Data on locating visible targets:
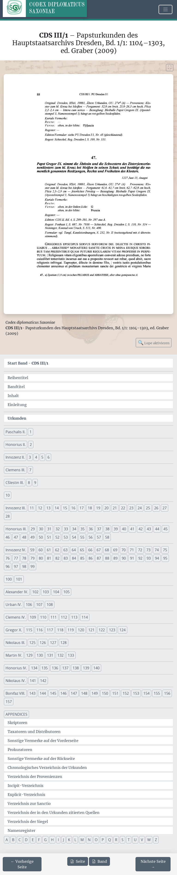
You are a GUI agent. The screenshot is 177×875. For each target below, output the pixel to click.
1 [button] (31, 431)
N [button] (89, 839)
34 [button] (74, 528)
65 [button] (82, 549)
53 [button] (66, 537)
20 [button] (106, 507)
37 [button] (99, 528)
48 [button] (24, 537)
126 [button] (43, 642)
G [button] (45, 839)
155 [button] (157, 693)
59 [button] (32, 549)
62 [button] (57, 549)
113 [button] (74, 617)
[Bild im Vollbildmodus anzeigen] (169, 67)
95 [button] (165, 558)
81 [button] (49, 558)
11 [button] (32, 507)
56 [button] (90, 537)
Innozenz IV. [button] (16, 549)
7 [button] (30, 469)
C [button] (19, 839)
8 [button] (29, 482)
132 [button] (60, 655)
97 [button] (16, 566)
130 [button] (40, 655)
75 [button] (165, 549)
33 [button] (66, 528)
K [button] (69, 839)
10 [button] (8, 495)
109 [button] (33, 617)
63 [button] (65, 549)
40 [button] (124, 528)
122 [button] (102, 629)
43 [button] (149, 528)
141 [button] (33, 680)
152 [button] (126, 693)
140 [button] (96, 667)
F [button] (39, 839)
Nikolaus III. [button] (15, 642)
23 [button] (131, 507)
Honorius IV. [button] (16, 667)
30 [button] (41, 528)
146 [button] (63, 693)
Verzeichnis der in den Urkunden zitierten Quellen (54, 812)
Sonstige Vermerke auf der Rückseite (41, 758)
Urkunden (17, 418)
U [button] (135, 839)
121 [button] (91, 629)
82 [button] (57, 558)
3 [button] (30, 457)
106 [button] (29, 604)
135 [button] (44, 667)
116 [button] (39, 629)
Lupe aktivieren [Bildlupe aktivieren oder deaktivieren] (153, 342)
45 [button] (165, 528)
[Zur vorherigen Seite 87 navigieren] (22, 864)
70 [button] (123, 549)
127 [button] (53, 642)
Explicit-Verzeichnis (26, 794)
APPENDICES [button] (16, 714)
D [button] (26, 839)
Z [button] (156, 839)
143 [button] (32, 693)
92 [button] (140, 558)
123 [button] (112, 629)
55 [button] (82, 537)
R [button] (116, 839)
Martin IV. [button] (14, 655)
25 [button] (148, 507)
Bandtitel (16, 386)
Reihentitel (18, 377)
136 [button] (55, 667)
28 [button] (8, 516)
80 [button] (41, 558)
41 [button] (132, 528)
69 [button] (115, 549)
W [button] (149, 839)
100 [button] (9, 579)
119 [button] (71, 629)
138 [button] (76, 667)
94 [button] (157, 558)
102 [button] (35, 591)
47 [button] (16, 537)
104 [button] (56, 591)
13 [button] (48, 507)
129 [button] (29, 655)
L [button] (75, 839)
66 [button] (90, 549)
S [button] (122, 839)
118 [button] (60, 629)
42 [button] (141, 528)
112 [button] (64, 617)
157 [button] (9, 701)
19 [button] (98, 507)
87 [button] (99, 558)
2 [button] (31, 444)
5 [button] (42, 457)
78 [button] (24, 558)
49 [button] (32, 537)
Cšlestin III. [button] (15, 482)
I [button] (58, 839)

* [Exercise]
Reproduce all of the material above line for line, without changing anything, and leave the pictures out.

* [Answer below]
You are a GUI agent. The screenshot is 177×875. For each target below, output the pixel to click.
1 [button] (31, 431)
N [button] (89, 839)
34 [button] (74, 528)
65 [button] (82, 549)
53 [button] (66, 537)
20 [button] (106, 507)
37 [button] (99, 528)
48 [button] (24, 537)
126 [button] (43, 642)
G [button] (45, 839)
155 [button] (157, 693)
59 [button] (32, 549)
62 [button] (57, 549)
113 [button] (74, 617)
[Bild im Vollbildmodus anzeigen] (169, 67)
95 [button] (165, 558)
81 [button] (49, 558)
11 [button] (32, 507)
56 [button] (90, 537)
Innozenz IV. [button] (16, 549)
7 [button] (30, 469)
C [button] (19, 839)
8 [button] (29, 482)
132 [button] (60, 655)
97 [button] (16, 566)
130 [button] (40, 655)
75 [button] (165, 549)
33 [button] (66, 528)
K [button] (69, 839)
10 [button] (8, 495)
109 [button] (33, 617)
63 [button] (65, 549)
40 [button] (124, 528)
122 [button] (102, 629)
43 [button] (149, 528)
141 [button] (33, 680)
152 [button] (126, 693)
140 [button] (96, 667)
F [button] (39, 839)
Nikolaus III. [button] (15, 642)
23 [button] (131, 507)
Honorius IV. [button] (16, 667)
30 [button] (41, 528)
146 [button] (63, 693)
Verzeichnis der in den Urkunden zitierten Quellen (54, 812)
Sonstige Vermerke auf der Rückseite (41, 758)
Urkunden (17, 418)
U [button] (135, 839)
121 [button] (91, 629)
82 [button] (57, 558)
3 [button] (30, 457)
106 [button] (29, 604)
135 [button] (44, 667)
116 [button] (39, 629)
Lupe aktivieren [Bildlupe aktivieren oder deaktivieren] (153, 342)
45 [button] (165, 528)
[Zur vorherigen Seite 87 navigieren] (22, 864)
70 [button] (123, 549)
127 [button] (53, 642)
Explicit-Verzeichnis (26, 794)
APPENDICES [button] (16, 714)
D [button] (26, 839)
Z [button] (156, 839)
143 [button] (32, 693)
92 [button] (140, 558)
123 [button] (112, 629)
55 [button] (82, 537)
R [button] (116, 839)
Martin IV. [button] (14, 655)
25 [button] (148, 507)
Bandtitel (16, 386)
Reihentitel (18, 377)
136 [button] (55, 667)
28 [button] (8, 516)
80 [button] (41, 558)
41 [button] (132, 528)
69 [button] (115, 549)
W [button] (149, 839)
100 [button] (9, 579)
119 [button] (71, 629)
138 [button] (76, 667)
94 [button] (157, 558)
102 [button] (35, 591)
47 [button] (16, 537)
104 [button] (56, 591)
13 [button] (48, 507)
129 [button] (29, 655)
L [button] (75, 839)
66 [button] (90, 549)
S [button] (122, 839)
118 [button] (60, 629)
42 [button] (141, 528)
112 [button] (64, 617)
157 [button] (9, 701)
19 [button] (98, 507)
87 [button] (99, 558)
2 [button] (31, 444)
5 [button] (42, 457)
78 [button] (24, 558)
49 [button] (32, 537)
Cšlestin III. [button] (15, 482)
I [button] (58, 839)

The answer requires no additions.